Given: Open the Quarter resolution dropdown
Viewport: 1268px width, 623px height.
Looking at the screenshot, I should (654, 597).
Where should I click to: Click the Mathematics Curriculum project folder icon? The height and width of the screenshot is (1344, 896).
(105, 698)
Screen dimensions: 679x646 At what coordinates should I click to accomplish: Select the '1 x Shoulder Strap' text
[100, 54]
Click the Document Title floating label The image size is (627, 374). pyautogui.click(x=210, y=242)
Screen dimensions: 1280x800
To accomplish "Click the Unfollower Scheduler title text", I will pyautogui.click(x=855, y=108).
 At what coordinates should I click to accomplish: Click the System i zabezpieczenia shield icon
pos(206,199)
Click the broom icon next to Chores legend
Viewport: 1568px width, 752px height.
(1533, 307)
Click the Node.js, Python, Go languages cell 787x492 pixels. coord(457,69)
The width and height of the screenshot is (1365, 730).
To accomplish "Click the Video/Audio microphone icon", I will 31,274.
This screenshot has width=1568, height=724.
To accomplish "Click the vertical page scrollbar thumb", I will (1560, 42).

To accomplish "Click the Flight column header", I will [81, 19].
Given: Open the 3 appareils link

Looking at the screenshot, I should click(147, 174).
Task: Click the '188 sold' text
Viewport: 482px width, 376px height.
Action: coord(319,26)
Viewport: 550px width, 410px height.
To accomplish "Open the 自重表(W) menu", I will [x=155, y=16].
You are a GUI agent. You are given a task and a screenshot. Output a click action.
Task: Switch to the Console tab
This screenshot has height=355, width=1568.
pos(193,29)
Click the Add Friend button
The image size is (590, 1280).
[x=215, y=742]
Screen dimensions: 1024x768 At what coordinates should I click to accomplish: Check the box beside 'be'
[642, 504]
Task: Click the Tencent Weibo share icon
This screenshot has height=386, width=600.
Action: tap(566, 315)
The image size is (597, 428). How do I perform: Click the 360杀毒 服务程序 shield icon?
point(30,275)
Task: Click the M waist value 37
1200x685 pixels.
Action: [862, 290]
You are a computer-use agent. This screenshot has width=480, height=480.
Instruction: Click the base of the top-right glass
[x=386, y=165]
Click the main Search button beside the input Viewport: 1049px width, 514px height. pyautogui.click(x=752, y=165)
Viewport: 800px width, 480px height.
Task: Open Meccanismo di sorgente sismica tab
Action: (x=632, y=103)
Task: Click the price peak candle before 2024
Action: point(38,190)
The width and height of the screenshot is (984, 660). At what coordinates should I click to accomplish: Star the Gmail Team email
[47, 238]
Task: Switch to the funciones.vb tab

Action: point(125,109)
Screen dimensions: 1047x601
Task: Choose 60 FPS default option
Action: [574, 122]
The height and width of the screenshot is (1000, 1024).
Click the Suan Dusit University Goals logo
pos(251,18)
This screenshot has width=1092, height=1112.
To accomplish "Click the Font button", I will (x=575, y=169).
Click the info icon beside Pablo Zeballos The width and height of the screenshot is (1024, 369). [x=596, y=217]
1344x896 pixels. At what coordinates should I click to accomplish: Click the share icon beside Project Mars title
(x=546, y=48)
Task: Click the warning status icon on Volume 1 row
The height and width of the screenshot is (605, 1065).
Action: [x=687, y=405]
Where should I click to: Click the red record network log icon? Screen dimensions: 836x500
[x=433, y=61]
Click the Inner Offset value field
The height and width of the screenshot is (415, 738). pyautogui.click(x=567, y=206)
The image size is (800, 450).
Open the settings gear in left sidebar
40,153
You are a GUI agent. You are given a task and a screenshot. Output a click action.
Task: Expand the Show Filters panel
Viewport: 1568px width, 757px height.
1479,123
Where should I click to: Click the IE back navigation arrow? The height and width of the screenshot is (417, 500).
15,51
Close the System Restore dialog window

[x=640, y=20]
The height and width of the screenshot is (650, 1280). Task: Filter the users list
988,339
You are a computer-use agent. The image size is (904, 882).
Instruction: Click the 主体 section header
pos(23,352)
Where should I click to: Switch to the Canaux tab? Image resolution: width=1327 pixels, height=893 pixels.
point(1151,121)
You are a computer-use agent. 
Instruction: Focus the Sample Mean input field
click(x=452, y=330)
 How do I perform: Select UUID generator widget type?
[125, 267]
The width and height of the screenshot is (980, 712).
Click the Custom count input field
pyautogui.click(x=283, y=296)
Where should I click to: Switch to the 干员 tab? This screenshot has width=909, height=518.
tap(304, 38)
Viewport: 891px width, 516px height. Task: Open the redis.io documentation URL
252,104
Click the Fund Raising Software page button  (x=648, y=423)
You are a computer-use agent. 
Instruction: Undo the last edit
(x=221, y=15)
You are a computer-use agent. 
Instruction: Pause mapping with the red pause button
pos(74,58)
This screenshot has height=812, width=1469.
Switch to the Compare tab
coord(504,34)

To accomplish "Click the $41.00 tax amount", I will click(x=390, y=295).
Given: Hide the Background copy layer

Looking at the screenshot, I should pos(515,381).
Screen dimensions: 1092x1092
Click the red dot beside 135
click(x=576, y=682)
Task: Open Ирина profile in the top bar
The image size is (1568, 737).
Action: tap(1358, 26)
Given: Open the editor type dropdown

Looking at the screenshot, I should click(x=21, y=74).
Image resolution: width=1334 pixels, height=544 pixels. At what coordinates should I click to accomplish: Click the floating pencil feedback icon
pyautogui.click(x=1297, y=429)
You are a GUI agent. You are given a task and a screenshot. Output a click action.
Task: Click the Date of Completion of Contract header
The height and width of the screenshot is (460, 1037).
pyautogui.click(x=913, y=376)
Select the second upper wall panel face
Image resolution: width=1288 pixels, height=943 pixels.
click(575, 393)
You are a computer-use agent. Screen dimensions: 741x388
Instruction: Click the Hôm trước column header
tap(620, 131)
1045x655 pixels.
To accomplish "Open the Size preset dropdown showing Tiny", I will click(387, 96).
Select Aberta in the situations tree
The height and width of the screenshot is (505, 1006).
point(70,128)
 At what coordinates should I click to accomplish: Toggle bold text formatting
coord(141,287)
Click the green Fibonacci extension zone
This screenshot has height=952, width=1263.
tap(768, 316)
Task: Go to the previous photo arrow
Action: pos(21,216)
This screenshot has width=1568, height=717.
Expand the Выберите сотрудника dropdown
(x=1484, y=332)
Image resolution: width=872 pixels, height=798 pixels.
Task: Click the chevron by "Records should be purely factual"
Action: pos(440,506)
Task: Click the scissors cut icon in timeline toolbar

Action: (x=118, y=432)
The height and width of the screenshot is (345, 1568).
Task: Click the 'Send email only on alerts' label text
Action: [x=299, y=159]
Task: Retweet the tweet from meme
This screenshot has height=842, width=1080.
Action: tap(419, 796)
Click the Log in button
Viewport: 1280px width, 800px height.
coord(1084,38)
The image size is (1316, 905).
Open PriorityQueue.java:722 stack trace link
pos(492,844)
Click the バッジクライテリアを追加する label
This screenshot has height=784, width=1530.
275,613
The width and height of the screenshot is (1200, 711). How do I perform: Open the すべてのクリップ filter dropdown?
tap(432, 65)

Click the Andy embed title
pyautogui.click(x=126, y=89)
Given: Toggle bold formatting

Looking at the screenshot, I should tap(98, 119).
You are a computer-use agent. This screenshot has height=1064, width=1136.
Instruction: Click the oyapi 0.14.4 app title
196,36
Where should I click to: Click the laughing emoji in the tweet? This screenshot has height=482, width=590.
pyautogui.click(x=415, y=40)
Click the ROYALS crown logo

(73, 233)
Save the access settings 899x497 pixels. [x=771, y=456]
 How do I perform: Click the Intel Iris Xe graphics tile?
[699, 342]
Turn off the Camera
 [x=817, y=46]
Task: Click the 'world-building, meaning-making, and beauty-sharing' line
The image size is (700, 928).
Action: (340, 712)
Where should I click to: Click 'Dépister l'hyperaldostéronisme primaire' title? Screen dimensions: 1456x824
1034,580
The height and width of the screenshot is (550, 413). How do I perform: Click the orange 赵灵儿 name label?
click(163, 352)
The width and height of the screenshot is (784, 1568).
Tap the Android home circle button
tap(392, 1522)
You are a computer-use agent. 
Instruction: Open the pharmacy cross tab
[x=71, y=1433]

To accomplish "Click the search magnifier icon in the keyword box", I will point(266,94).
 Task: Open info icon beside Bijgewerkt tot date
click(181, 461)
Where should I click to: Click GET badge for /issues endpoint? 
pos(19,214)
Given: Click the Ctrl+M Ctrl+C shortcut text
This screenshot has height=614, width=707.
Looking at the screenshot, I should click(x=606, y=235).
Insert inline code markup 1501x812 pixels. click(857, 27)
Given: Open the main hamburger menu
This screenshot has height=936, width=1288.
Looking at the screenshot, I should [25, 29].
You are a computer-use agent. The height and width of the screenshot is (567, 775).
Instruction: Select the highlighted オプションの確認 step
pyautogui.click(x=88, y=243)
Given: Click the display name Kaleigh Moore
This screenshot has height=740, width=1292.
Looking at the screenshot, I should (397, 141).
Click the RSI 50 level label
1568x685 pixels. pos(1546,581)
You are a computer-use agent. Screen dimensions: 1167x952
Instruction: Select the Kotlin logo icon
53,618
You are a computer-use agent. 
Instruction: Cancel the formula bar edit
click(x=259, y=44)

■ INSTRUCTIONS FOR THE TASK ■
Lines holding the string "will" are the answer; copy each one from the listing above.

■ OUTPUT BELOW ■
To accomplish "Click the Unfollower Scheduler title text", I will pyautogui.click(x=855, y=108).
To accomplish "Click the Video/Audio microphone icon", I will 31,274.
To accomplish "Click the vertical page scrollbar thumb", I will (1560, 42).
To accomplish "Click the Flight column header", I will [81, 19].
To accomplish "Open the 自重表(W) menu", I will [x=155, y=16].
To accomplish "Click the Font button", I will (x=575, y=169).
To accomplish "Click the $41.00 tax amount", I will click(x=390, y=295).
To accomplish "Open the Size preset dropdown showing Tiny", I will click(387, 96).
To accomplish "Click the search magnifier icon in the keyword box", I will point(266,94).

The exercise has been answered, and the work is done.